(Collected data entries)
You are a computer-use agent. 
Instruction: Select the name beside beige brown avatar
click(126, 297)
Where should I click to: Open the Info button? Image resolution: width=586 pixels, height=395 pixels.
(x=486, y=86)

Task objective:
Copy out the records once more, exactly as they are written.

Solution to this exercise:
You are a computer-use agent. 
Instruction: Select the name beside beige brown avatar
click(126, 297)
Where should I click to: Open the Info button? Image resolution: width=586 pixels, height=395 pixels.
(x=486, y=86)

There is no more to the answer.